Competir é bom demais, por um certo tempo. Depois que perdi o interesse por baterias, comecei a encarar o surf como arte, e conseqüentemente a arte tomou conta da minha vida. Já faz muito tempo que consegui me desligar da alienação do mundo das competições. Agora tenho tempo de pensar com mais clareza, minha vida está em outra dimensão, tenho uma visão mais ampla de tudo e estou curtindo cada momento como se fosse o último.
Que conselho você daria para o atleta que rala no WQS e não consegue entrar no WCT, e que já está pensando em parar?

Todo mundo que surfa acima da média terá seu lugar ao sol um dia, basta ter paciência que o ano mágico baterá em sua porta. Um exemplo claro disso é o Marcelo Trekinho, um dos poucos surfistas completos que o Brasil já produziu e não está lá, por algum detalhe que não depende apenas do surfe.
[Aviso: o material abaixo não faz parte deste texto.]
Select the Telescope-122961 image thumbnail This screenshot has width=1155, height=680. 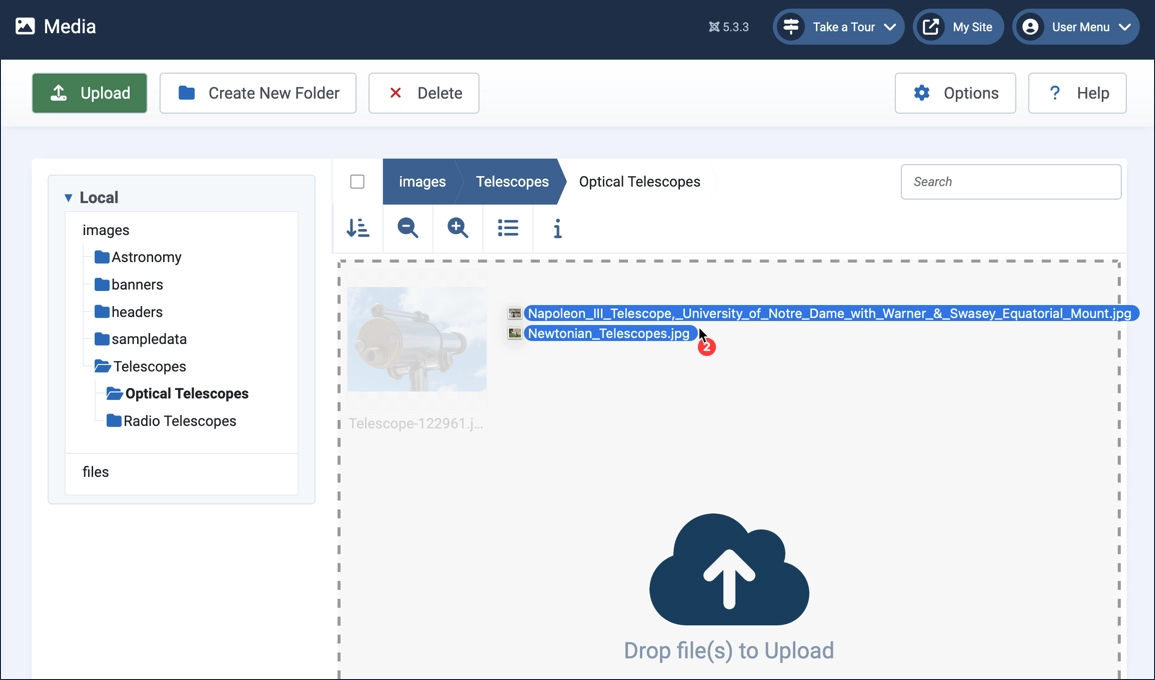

Então, espero que ele fique relax que a hora dele vai chegar, como chegou a do Chris Ward e de muitos outros que demoraram para entrar, mas fizeram o gol nos 45 do segundo tempo.
Você parece estar cada vez mais envolvido com a música e também com a carreira de apresentador de TV. Pretende ser um astro do rock ou celebridade do meio artístico?
Quero fazer um monte de coisas ao mesmo tempo, mas o mais importante pra mim agora é surfar todos os dias, pois me deixa mais criativo. Estou com projetos legais que pretendo concretizar dentro da Barca do Binho, este ?crazy reality show? que eu criei para o Sportv. Estarei gravando praticamente este primeiro semestre inteiro. Esses são meus planos por agora, mostrar o lyfestile do surf e skate do jeito que eles realmente são. Ah, fora o ?Rio Tavares Mother Fuckers?, um filme de uma galera que mora neste bairro que é movido a surfe, skate e rock?n?roll. Tem também um filme chamado ?Os Bitchinhos?, sobre coisas engraçadas da vida, em parceria com o Fábio Gouveia e toda sua família, mais amigos, cachorros, carros e churrasco… É isso.
Deixe um recado para os internautas.
Surfe, trabalhe, namore ou case na hora certa, coma e durma, ouça músicas todos os dias, seja solidário, fale com as pessoas olhando nos olhos, caso contrário não fale com essa pessoa, pois ela não deve ter boas vibrações. Respeite e será respeitado, cumpra sua missão na Terra, porque dela você só leva a vida que você leva. Paz.